Yet much of the evidence, reporting and discussion about person-centred care continues to replicate this traditional model. My concern, therefore, is whether we as a community are having the right conversations in the right way about it. The old saying “horses for courses” springs to mind – person-centred care is a very different course, so maybe we need to think about what sort of horses (i.e. evidence) we need in a person-centred care context?

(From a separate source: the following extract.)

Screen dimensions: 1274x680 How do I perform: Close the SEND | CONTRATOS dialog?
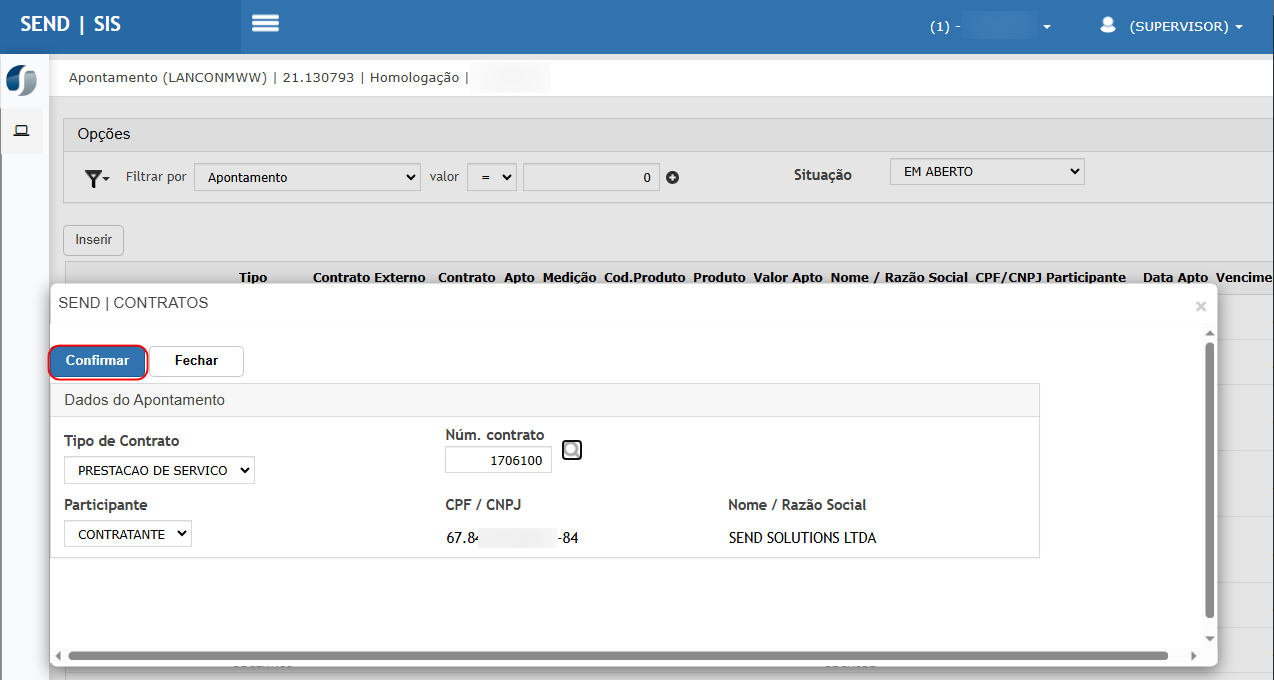tap(1200, 307)
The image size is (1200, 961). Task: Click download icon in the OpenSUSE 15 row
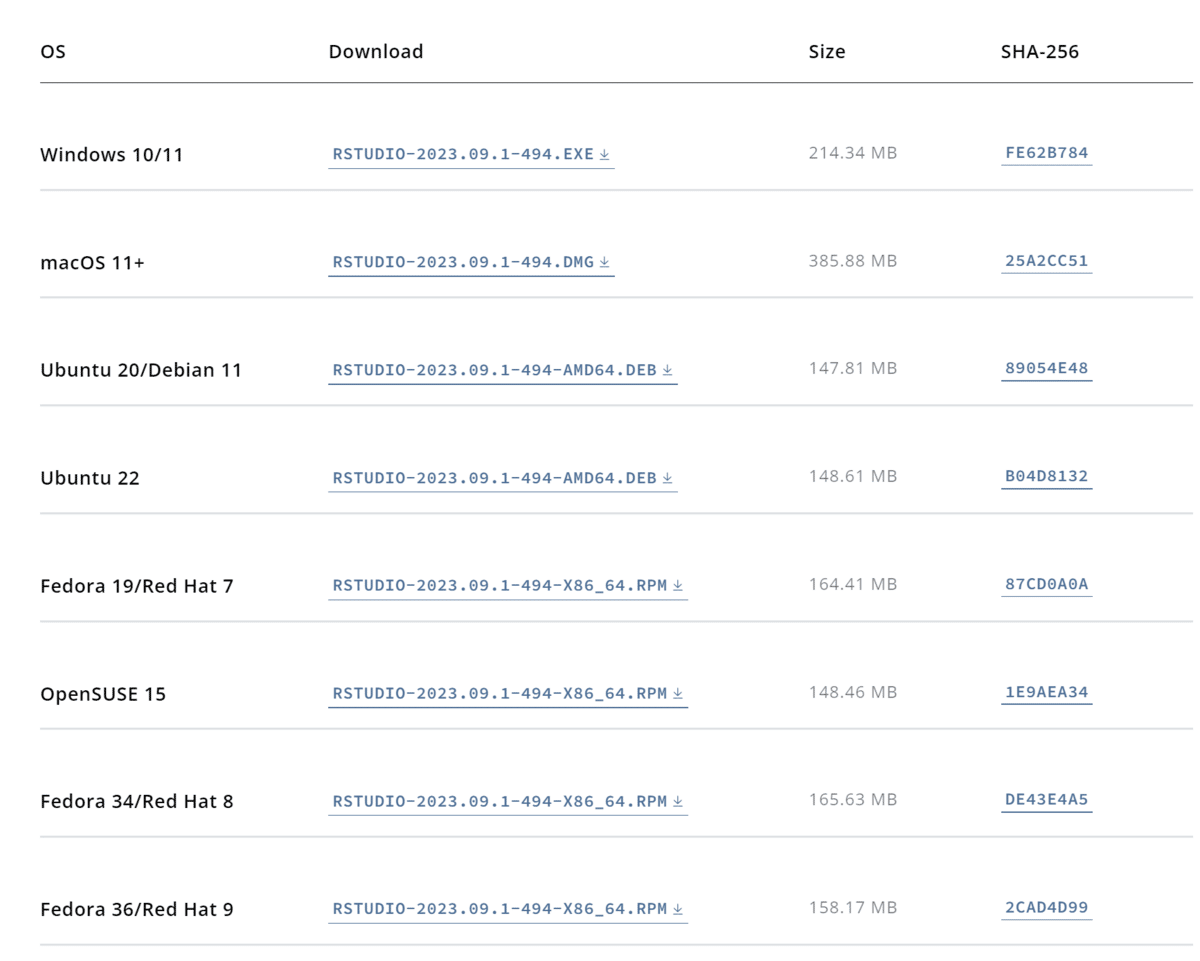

The first challenge is recognising that peer-reviewed quantitative evidence isn’t the sole resource for the answers to many of the questions about person-centred care. It is clearly a great format for some questions, and absolutely has a place. But it should be able to coexist with other forms of evidence and discussions. Increasingly patients and others are publishing valuable thinking and resources that never reach a peer-reviewed journal. This amalgamation of approaches is being seen in the ideas behind evidence based medicine, where evidence and clinical skills are combined with patient values. Interestingly, some of the evidence-based medicine work has highlighted shortcomings in traditional evidence formats.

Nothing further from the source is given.